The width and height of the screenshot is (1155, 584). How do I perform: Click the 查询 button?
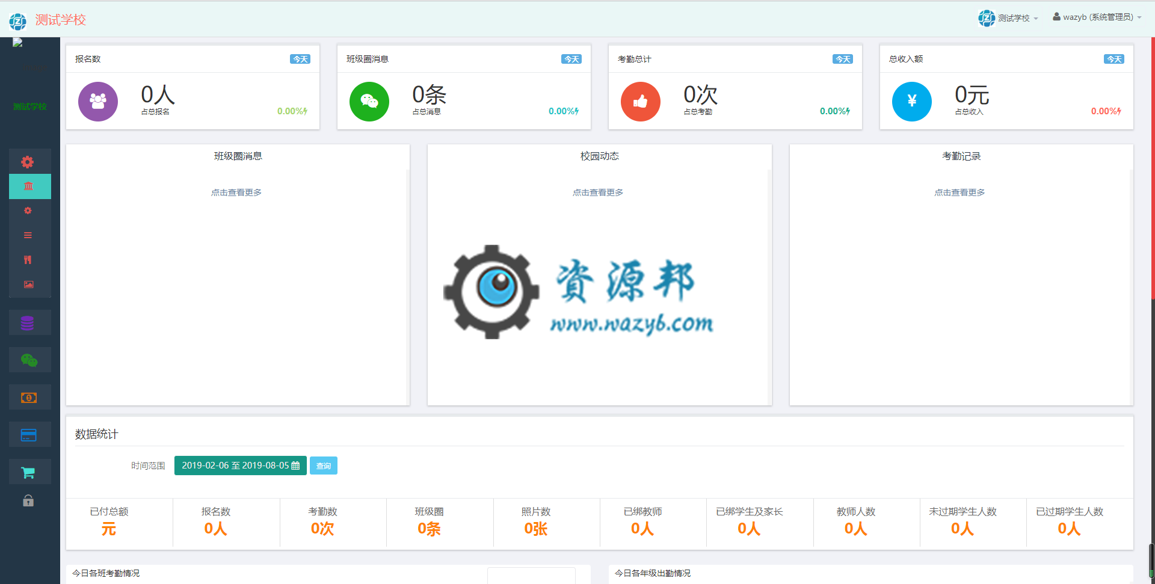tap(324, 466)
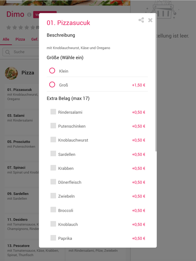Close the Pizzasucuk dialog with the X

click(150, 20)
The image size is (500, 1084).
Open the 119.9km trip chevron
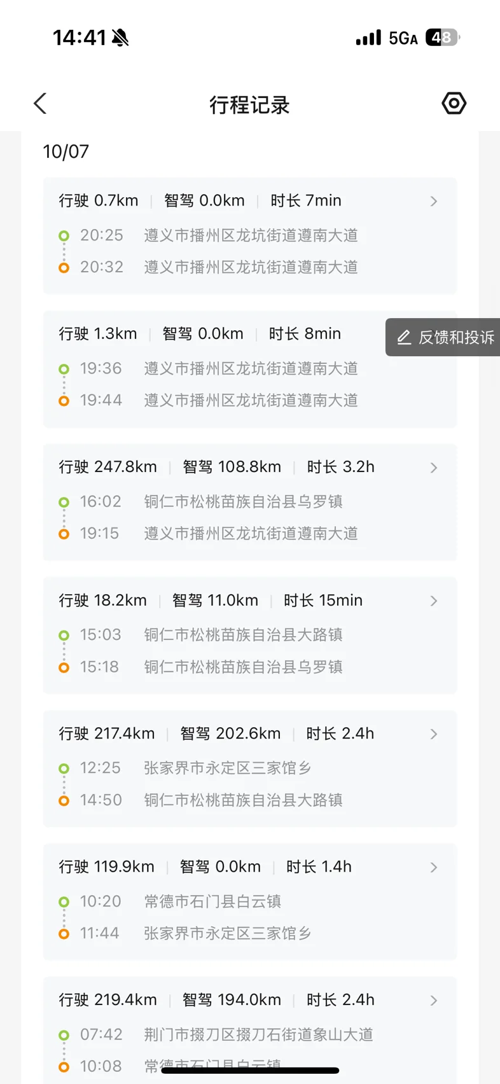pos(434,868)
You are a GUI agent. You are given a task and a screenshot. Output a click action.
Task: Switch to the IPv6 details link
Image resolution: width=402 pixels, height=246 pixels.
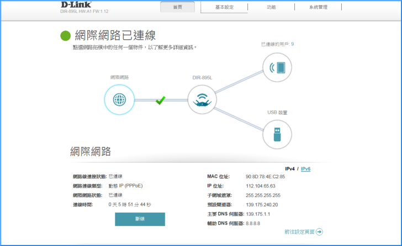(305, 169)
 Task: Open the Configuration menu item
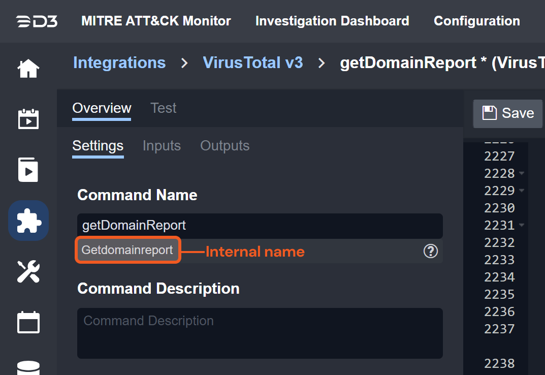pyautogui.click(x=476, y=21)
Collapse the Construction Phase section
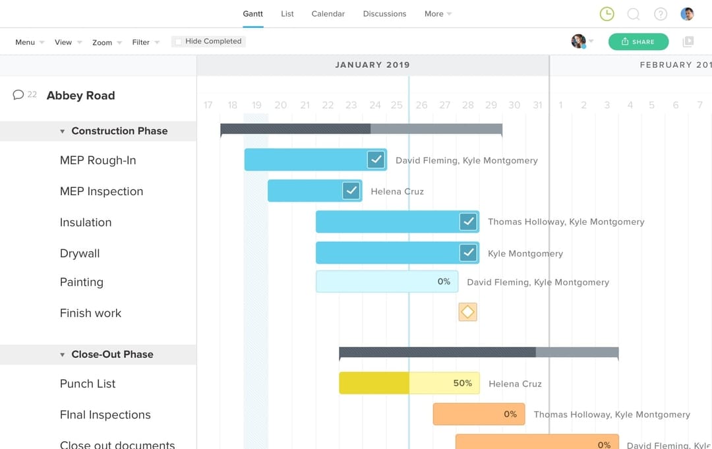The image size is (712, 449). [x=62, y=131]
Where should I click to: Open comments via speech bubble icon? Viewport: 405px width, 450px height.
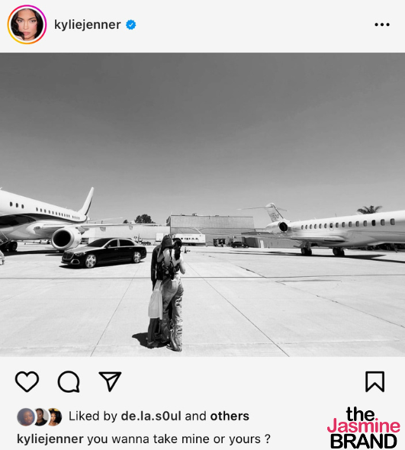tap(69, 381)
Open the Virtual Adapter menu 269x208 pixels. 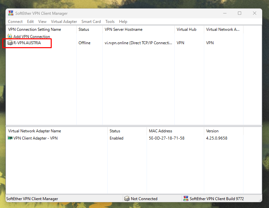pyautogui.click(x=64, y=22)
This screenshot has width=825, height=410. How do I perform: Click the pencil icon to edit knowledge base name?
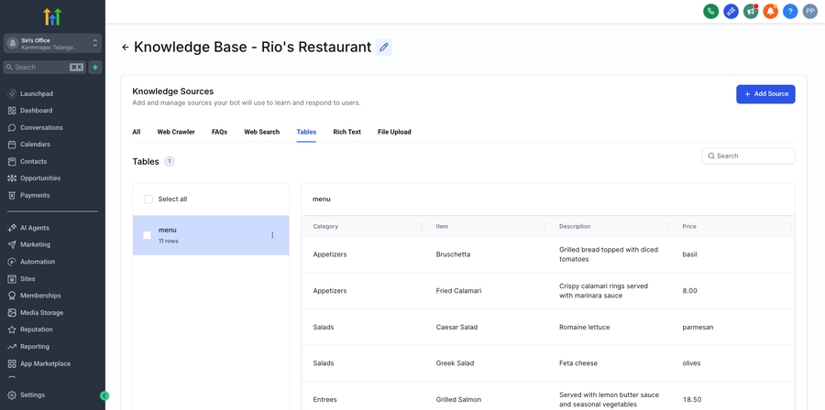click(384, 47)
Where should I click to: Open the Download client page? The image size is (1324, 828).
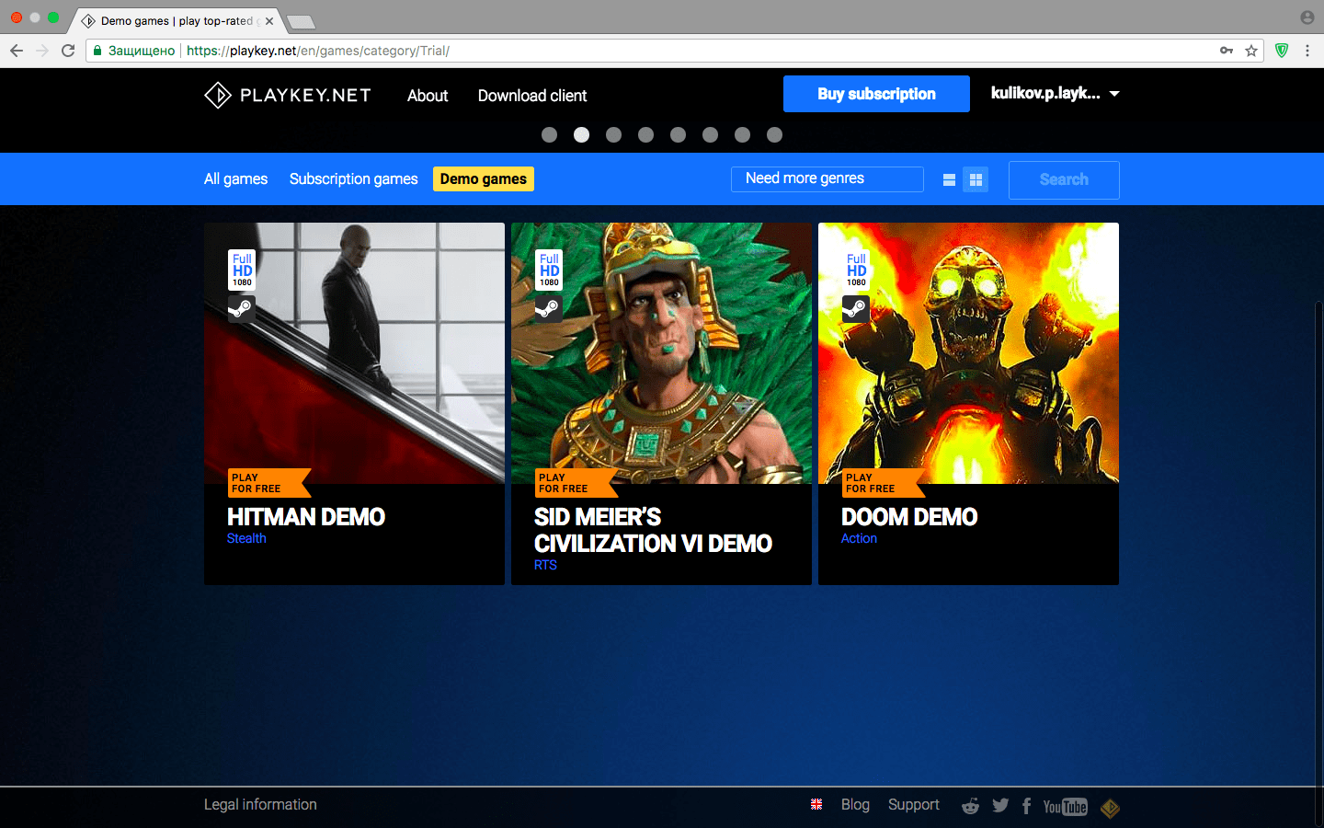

---

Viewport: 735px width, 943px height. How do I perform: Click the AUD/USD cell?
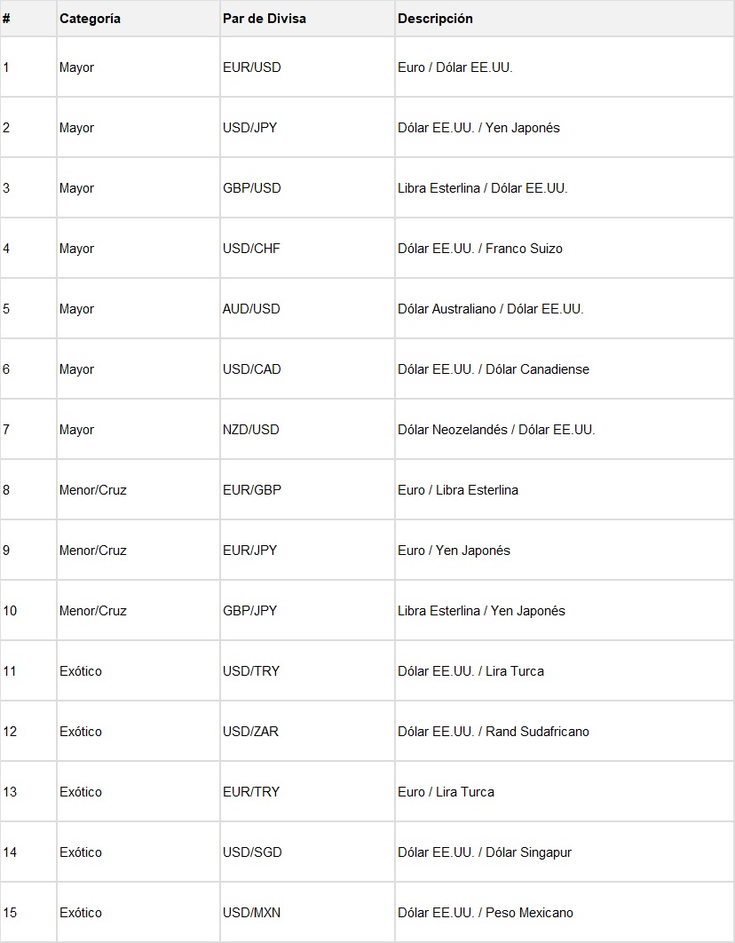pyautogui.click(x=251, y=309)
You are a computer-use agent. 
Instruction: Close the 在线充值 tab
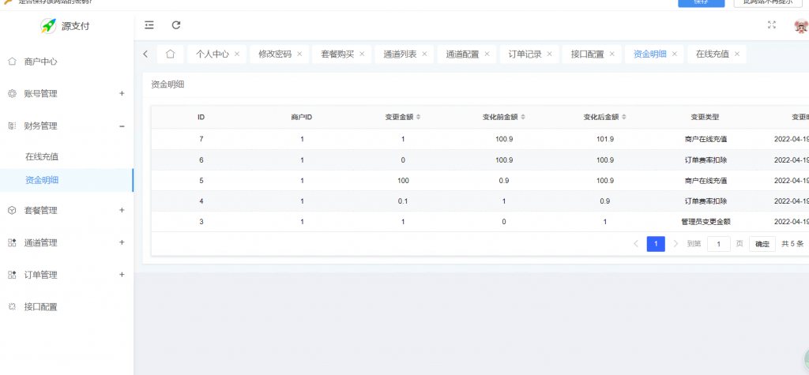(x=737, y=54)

Exercise requirements
Taking the material above, give again exactly the lines from the one holding "This screenshot has" through the one holding "Where should I click to: Open the", with both ends and without pictures.

Solution to the problem
This screenshot has width=825, height=410. How do I perform: Click the pencil icon to edit knowledge base name?
click(384, 47)
Where should I click to: Open the Download client page? The image size is (1324, 828).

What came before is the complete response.